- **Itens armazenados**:
◆ ◆ ◆ ◆ ◆
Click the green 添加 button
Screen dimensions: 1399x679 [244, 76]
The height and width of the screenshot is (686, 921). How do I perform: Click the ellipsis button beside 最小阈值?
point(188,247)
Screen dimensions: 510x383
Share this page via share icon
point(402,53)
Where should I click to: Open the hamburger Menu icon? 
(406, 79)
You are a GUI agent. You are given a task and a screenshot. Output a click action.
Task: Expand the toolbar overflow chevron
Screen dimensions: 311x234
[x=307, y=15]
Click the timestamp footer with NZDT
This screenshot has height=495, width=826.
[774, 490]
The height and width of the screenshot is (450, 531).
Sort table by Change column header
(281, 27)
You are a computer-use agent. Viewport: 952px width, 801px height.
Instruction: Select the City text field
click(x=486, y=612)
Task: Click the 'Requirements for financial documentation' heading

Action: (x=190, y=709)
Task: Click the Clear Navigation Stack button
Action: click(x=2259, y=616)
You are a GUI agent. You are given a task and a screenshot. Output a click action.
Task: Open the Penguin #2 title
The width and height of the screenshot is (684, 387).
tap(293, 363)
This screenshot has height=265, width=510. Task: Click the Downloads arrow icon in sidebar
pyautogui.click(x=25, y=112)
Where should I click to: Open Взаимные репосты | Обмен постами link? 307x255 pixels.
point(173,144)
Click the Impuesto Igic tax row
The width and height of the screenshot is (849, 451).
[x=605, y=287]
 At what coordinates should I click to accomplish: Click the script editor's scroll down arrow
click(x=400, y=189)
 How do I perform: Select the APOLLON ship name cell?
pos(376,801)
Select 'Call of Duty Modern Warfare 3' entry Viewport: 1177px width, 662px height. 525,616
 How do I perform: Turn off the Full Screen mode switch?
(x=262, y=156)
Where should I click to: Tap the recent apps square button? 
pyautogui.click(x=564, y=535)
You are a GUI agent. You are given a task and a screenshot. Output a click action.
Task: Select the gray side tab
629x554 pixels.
◆ ◆ ◆ ◆ ◆
- **O QUE PRODUZIR**: Repita sem nenhuma alteração as linhas dos registros acima, começando pela linha que contém "Task: Click the 'Requirements" e seguindo até a linha que contém "Action: click(x=2259, y=616)", ambas incluídas.

- **RESPOSTA FINAL**:
Task: Click the 'Requirements for financial documentation' heading

Action: (x=190, y=709)
Task: Click the Clear Navigation Stack button
Action: click(x=2259, y=616)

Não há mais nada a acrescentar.